**Exercise description:** Reproduce the data word for word, from its first line through the line containing "click(89, 243)", with both of those lines included.

**Given records:**
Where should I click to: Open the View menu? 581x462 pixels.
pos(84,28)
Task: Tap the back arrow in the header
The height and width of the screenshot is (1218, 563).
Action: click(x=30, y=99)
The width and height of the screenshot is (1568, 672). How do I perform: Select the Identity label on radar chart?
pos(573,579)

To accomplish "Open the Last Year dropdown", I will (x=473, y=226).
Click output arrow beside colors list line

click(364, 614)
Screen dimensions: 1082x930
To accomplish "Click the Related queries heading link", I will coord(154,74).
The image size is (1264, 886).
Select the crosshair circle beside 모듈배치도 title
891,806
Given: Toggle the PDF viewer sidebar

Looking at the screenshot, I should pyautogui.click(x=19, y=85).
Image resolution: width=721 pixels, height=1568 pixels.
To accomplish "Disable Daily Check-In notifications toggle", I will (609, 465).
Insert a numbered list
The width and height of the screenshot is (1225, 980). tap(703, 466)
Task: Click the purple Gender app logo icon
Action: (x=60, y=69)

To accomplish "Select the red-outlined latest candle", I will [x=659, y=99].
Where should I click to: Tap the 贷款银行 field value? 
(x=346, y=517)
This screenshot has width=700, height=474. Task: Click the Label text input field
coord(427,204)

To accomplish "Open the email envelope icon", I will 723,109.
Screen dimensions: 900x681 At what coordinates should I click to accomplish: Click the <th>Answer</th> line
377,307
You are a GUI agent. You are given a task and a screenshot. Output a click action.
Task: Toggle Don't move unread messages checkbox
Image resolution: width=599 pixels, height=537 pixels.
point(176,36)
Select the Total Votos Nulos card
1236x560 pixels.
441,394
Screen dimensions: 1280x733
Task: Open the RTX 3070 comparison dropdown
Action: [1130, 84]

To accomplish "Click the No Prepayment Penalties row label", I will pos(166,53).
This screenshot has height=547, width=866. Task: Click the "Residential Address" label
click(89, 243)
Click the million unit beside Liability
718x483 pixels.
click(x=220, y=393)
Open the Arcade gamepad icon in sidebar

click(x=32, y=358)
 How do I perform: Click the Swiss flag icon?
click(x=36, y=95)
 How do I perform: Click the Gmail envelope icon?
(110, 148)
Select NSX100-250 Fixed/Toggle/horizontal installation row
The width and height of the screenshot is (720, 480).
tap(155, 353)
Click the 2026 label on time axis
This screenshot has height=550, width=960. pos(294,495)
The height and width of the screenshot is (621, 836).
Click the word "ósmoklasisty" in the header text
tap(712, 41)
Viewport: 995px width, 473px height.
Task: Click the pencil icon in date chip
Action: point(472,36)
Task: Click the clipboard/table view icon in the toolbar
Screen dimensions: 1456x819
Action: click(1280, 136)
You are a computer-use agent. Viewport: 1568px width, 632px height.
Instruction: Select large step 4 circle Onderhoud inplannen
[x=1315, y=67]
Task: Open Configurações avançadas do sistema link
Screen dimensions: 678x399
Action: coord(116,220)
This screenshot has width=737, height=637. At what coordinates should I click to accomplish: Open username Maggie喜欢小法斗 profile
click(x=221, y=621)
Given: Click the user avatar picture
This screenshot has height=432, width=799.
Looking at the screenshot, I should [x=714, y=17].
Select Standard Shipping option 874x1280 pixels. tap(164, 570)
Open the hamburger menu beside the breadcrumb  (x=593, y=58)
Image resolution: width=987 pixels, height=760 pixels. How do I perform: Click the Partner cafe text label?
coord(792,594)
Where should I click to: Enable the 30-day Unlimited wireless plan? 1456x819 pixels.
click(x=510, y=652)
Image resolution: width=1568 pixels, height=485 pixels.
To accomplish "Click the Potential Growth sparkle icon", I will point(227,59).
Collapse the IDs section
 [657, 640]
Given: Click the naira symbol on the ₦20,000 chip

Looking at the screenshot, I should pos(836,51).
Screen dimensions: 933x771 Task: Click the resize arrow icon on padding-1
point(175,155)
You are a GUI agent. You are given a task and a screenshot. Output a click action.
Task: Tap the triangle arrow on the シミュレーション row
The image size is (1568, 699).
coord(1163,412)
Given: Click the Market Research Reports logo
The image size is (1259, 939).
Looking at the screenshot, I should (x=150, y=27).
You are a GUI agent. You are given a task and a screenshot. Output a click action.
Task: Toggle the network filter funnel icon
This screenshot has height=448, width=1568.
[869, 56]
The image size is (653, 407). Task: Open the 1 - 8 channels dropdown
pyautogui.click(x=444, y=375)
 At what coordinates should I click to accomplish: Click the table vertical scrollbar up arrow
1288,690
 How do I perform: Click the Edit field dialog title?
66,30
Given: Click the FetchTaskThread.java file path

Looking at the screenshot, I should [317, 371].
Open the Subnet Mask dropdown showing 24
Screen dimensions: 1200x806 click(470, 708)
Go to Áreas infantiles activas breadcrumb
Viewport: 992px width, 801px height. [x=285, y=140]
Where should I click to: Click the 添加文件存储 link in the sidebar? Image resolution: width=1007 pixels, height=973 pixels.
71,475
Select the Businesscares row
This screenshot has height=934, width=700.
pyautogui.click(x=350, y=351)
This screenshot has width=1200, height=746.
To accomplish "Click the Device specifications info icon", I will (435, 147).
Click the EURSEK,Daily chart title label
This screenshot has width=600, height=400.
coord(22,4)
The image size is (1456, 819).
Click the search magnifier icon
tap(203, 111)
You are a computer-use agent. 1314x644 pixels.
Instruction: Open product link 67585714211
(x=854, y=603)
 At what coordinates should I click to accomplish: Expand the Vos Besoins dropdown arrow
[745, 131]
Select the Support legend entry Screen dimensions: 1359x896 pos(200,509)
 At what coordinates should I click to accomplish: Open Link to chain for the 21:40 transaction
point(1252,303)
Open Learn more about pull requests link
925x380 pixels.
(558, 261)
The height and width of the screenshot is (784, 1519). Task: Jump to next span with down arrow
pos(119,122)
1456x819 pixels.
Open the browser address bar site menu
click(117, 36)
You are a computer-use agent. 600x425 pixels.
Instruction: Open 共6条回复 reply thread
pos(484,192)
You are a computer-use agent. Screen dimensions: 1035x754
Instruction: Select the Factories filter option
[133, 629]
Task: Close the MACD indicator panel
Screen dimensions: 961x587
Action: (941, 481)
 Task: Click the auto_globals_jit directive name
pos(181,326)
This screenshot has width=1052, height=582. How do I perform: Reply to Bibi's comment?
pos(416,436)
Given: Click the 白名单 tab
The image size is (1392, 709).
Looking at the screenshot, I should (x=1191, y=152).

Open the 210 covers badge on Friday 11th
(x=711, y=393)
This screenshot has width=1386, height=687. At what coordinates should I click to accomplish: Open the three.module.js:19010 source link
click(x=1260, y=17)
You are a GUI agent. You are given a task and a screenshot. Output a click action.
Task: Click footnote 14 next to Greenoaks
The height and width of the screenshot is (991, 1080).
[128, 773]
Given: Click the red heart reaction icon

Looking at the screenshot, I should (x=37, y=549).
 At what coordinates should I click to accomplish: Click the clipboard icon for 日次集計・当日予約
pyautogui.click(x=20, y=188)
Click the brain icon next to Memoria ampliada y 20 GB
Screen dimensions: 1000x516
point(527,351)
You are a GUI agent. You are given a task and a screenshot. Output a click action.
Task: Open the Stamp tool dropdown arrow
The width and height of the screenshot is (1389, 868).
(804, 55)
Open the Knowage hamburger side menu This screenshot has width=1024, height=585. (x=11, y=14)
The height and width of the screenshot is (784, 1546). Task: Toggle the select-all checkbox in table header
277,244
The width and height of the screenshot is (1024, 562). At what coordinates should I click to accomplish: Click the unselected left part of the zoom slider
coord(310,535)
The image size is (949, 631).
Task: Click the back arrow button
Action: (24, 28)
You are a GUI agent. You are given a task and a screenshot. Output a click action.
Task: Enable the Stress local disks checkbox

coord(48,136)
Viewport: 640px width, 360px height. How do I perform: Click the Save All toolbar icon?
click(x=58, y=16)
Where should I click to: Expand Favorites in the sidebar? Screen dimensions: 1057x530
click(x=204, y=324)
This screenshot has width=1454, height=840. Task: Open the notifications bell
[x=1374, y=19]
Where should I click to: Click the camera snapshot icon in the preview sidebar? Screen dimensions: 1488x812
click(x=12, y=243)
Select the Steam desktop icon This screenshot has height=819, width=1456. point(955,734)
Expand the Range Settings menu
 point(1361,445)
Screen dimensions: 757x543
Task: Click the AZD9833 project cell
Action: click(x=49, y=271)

**Expected answer:**
Where should I click to: Open the View menu? 581x462 pixels.
pos(84,28)
Task: Tap the back arrow in the header
The height and width of the screenshot is (1218, 563).
Action: click(x=30, y=99)
The width and height of the screenshot is (1568, 672). How do I perform: Select the Identity label on radar chart?
pos(573,579)

To accomplish "Open the Last Year dropdown", I will (x=473, y=226).
Click output arrow beside colors list line

click(364, 614)
Screen dimensions: 1082x930
To accomplish "Click the Related queries heading link", I will coord(154,74).
The image size is (1264, 886).
Select the crosshair circle beside 모듈배치도 title
891,806
Given: Toggle the PDF viewer sidebar

Looking at the screenshot, I should pyautogui.click(x=19, y=85).
Image resolution: width=721 pixels, height=1568 pixels.
To accomplish "Disable Daily Check-In notifications toggle", I will (609, 465).
Insert a numbered list
The width and height of the screenshot is (1225, 980). tap(703, 466)
Task: Click the purple Gender app logo icon
Action: (x=60, y=69)

To accomplish "Select the red-outlined latest candle", I will [x=659, y=99].
Where should I click to: Tap the 贷款银行 field value? 
(x=346, y=517)
This screenshot has width=700, height=474. Task: Click the Label text input field
coord(427,204)

To accomplish "Open the email envelope icon", I will 723,109.
Screen dimensions: 900x681 At what coordinates should I click to accomplish: Click the <th>Answer</th> line
377,307
You are a GUI agent. You are given a task and a screenshot. Output a click action.
Task: Toggle Don't move unread messages checkbox
Image resolution: width=599 pixels, height=537 pixels.
point(176,36)
Select the Total Votos Nulos card
1236x560 pixels.
441,394
Screen dimensions: 1280x733
Task: Open the RTX 3070 comparison dropdown
Action: [1130, 84]

To accomplish "Click the No Prepayment Penalties row label", I will pos(166,53).
This screenshot has height=547, width=866. Task: Click the "Residential Address" label
click(89, 243)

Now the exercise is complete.